**TASK ITEM:**
Among the entries below, one line contains "You are a computer-use agent. Image resolution: width=936" and another contains "Screen dimensions: 1140x817". Transcribe those two lines and every line between them, exactly.

**SUPPLIED ENTRIES:**
---
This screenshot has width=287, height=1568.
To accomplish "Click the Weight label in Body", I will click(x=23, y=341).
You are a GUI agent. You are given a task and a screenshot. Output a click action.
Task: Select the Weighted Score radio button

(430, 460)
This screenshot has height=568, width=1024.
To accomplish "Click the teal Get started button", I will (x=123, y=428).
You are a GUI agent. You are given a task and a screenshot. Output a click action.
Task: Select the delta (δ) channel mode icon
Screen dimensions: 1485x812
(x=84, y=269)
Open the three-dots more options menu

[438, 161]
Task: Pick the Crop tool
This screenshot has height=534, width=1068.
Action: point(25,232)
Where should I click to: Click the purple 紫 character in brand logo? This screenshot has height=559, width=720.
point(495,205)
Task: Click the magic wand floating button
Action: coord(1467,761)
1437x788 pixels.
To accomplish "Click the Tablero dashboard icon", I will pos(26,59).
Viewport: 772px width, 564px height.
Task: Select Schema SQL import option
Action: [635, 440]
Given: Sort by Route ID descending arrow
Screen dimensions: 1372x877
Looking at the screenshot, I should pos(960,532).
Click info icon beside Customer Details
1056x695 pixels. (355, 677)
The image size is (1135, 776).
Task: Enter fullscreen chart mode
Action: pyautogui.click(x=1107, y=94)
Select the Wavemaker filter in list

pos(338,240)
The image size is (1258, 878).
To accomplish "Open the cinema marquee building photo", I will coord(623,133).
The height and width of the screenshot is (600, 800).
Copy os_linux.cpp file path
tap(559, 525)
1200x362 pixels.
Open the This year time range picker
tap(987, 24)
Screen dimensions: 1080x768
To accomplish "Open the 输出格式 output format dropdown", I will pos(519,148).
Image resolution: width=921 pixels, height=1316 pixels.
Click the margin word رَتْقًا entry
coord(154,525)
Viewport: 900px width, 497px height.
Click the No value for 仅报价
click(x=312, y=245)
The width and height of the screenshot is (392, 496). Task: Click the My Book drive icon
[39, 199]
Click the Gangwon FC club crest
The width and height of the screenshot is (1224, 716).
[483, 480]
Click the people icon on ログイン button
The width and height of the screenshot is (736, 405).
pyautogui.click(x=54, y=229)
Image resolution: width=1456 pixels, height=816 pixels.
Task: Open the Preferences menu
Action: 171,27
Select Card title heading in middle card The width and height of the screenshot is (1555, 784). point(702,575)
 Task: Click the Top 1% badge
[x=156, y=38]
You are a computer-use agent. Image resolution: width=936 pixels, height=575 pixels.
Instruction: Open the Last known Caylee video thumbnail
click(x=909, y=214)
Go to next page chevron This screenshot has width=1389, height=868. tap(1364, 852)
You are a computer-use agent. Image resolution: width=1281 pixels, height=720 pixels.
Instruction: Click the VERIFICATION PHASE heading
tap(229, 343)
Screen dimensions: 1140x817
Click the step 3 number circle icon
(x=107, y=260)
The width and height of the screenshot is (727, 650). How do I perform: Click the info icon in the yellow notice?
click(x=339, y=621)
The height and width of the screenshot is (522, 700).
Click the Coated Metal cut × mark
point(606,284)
---
**WRITTEN RESPONSE:**
You are a computer-use agent. Image resolution: width=936 pixels, height=575 pixels.
Instruction: Open the Last known Caylee video thumbnail
click(x=909, y=214)
Go to next page chevron This screenshot has width=1389, height=868. tap(1364, 852)
You are a computer-use agent. Image resolution: width=1281 pixels, height=720 pixels.
Instruction: Click the VERIFICATION PHASE heading
tap(229, 343)
Screen dimensions: 1140x817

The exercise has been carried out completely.